The best 8 projects cost $378, and save $097 per year!
http://www.builditsolar.com/References/Half/DirtCheap.htm

Gary

All


----------



## greg273 (Aug 5, 2003)

If you are already grid-connected, consider yourself fortunate and just minimize waste. In my case, my house is off the power grid, and it would have cost many thousands of dollars to get a power line brought in. That was part of my reasoning for 'going solar', although I have to admit I really find the whole concept facinating. Its a good feeling to know that the sun is doing the 'heavy lifting' for me, and giving me 'free' electricity with no pollution and minimal maintenence on the system. Of course the upfront costs are substantial, but I consider it a long-term investment. If, however, I had a powerline run to an existing house, it would be very hard, if not impossible, to financially justify the expense of an alternative energy system.
Keep in mind there are certain state and federal tax credits and rebates that can substantially reduce your out-of-pocket expenses for a renewable energy system. Here is a link to some of that info...

http://www.dsireusa.org/


----------



## greg273 (Aug 5, 2003)

And as others here have mentioned, photovoltaics DO NOT have a very favorable payback period, but solar thermal systems do. Heating water and or air with the sun is a much more efficient way to do things, and you will recoup your expenses much faster, something like 7 to 10 years on a solar hot water system.


----------



## Willowdale (Mar 19, 2007)

Off-grid electrical systems pay for themselves immediately where the cost of connection to the grid is very high. My original quote for connecting to the grid was $30k, enough to buy a pretty decent system for a conserving household.

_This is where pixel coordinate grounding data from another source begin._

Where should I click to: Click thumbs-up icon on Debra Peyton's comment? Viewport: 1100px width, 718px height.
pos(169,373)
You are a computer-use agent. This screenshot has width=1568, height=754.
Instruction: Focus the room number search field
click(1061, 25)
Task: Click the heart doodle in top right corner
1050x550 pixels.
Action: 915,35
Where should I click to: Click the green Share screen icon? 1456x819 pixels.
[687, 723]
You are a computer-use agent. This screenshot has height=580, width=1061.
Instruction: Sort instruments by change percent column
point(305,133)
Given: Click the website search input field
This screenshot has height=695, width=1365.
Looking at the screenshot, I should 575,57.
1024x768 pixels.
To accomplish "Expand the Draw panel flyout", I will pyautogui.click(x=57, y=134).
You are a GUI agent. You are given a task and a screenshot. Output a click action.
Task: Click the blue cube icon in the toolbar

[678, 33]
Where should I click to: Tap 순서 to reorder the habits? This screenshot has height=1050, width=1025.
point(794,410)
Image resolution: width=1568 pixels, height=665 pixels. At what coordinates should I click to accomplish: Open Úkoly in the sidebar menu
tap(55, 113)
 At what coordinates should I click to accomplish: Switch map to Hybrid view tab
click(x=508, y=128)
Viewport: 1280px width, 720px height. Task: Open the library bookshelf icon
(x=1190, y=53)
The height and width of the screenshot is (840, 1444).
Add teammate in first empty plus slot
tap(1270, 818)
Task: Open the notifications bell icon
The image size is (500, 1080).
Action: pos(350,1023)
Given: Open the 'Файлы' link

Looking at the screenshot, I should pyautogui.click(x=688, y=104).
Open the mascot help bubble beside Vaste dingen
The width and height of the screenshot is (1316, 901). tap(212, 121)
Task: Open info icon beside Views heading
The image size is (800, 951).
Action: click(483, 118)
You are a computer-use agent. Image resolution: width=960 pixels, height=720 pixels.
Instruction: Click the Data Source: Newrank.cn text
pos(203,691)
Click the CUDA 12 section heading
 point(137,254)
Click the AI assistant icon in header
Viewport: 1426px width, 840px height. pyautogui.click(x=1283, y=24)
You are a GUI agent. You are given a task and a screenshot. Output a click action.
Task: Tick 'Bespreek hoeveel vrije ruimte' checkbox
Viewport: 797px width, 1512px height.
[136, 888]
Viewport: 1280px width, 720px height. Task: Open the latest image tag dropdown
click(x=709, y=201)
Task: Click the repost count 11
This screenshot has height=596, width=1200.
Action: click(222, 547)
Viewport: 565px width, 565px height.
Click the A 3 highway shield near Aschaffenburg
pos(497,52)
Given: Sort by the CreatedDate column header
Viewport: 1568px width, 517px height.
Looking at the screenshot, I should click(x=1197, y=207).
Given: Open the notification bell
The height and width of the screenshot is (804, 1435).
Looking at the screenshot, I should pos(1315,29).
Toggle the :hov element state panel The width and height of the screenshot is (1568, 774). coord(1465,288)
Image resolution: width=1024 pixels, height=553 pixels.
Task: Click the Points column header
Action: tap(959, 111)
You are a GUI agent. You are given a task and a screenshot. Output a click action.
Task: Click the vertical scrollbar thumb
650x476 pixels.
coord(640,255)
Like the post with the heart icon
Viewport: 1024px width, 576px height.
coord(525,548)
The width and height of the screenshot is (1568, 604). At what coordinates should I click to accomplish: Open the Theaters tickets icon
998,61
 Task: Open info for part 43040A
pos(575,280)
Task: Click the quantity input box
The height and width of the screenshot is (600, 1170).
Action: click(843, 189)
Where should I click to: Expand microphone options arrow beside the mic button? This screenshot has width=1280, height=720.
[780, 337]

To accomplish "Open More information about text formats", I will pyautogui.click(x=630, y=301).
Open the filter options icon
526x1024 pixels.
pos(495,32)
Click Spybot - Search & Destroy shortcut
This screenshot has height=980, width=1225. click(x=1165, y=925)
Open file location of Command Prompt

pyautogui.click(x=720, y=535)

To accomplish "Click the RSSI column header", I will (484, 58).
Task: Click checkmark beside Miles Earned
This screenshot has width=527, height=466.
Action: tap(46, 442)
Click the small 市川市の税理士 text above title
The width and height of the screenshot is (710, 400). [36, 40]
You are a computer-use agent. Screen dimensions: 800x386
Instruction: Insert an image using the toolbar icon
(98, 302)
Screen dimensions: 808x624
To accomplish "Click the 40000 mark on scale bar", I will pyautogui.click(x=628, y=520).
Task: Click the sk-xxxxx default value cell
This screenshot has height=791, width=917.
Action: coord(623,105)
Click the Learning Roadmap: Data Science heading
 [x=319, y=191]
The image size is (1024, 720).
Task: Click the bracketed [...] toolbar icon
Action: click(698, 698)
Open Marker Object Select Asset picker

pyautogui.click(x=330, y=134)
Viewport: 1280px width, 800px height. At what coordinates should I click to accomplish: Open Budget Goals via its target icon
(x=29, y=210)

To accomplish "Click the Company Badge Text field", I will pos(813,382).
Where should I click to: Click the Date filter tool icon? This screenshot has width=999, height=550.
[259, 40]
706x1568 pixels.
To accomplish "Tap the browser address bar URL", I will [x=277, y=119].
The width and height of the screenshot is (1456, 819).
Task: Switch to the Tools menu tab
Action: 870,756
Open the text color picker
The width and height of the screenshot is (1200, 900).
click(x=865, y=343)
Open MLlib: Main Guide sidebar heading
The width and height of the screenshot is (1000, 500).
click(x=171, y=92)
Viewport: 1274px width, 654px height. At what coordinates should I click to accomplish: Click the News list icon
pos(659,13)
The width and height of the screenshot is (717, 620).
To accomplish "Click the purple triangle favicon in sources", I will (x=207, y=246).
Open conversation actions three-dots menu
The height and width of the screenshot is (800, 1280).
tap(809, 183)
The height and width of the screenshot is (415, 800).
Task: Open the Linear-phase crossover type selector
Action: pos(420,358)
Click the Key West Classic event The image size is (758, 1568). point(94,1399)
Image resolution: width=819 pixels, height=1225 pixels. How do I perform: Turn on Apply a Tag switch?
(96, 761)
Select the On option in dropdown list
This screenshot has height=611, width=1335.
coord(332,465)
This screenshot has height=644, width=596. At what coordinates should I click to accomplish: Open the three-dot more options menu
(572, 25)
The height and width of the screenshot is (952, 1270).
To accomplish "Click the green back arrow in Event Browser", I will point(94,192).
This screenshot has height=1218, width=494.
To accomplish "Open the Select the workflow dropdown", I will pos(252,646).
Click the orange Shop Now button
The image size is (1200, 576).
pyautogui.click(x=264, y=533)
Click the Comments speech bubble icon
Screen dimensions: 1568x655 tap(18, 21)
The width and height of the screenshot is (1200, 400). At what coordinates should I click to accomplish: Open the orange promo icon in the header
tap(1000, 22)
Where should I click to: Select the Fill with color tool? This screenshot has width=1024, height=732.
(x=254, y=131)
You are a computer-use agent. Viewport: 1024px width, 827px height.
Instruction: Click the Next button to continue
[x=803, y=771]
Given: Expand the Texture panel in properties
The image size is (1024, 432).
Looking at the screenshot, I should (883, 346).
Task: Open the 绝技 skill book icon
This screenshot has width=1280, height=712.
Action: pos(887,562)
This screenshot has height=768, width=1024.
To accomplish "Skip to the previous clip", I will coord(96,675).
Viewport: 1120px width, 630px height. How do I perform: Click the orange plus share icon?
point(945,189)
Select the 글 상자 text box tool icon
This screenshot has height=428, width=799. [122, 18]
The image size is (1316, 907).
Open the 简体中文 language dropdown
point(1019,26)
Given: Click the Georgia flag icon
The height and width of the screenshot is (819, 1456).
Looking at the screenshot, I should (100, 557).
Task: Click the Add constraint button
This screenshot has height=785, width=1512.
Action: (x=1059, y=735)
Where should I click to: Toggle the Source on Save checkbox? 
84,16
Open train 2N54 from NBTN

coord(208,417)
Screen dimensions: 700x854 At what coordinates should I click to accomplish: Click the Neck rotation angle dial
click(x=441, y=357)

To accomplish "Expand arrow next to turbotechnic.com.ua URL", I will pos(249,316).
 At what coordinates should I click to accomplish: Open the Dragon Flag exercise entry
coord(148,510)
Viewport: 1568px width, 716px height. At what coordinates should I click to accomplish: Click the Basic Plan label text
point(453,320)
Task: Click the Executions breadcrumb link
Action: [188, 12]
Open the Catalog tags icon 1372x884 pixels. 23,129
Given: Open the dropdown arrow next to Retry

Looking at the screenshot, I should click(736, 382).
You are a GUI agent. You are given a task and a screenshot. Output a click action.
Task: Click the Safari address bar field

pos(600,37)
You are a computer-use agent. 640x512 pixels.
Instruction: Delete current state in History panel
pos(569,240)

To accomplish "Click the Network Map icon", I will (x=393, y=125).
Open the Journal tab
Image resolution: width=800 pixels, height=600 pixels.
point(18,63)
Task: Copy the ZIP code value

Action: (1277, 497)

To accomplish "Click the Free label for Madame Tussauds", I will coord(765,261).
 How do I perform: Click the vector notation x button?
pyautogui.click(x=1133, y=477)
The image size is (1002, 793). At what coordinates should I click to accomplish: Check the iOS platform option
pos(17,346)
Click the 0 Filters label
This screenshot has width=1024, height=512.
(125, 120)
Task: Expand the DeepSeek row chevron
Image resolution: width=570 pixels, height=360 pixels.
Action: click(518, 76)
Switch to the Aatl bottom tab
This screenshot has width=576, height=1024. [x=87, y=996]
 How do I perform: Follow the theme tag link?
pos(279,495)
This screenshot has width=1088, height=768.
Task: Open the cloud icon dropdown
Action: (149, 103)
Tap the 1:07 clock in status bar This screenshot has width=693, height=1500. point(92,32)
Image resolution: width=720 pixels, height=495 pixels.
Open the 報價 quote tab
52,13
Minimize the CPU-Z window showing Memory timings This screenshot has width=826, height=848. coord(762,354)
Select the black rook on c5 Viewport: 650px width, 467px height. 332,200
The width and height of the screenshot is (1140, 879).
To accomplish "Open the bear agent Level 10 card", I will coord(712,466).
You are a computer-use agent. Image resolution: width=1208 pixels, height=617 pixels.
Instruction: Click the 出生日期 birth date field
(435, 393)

However the evil power company was replaced by an electrical coop in our area. They're coming out this week to give me a new quote for the grid connection. If it's under $10k, I'm going with the grid. I would *prefer* to be off grid, but if the capital outlay has to be recouped then that energy independence becomes a lower priority for me.


----------



## mnn2501 (Apr 2, 2008)

OntarioMan said:


> As you mentioned, a 50 year break-even point is just wasting your money.


Which is exactly where OPEC, Big Oil and Coal, and the electric companies want you. Its the reason I am so happy that gas is close to $4.00 and I hope it goes to $6 or even more. Why you ask? am I crazy? no, it'll spur development of alternative energy sources - the higher gas goes the sooner we'll have hydrogen and other sources of energy.
Peace of mind of not being dependant on 'the grid' is enough for some people, and not for others. The question is not whether its going to pay for itself in a reasonable amount of time - as many have pointed out its not really cost effective currently, the question is - is it worth it to you?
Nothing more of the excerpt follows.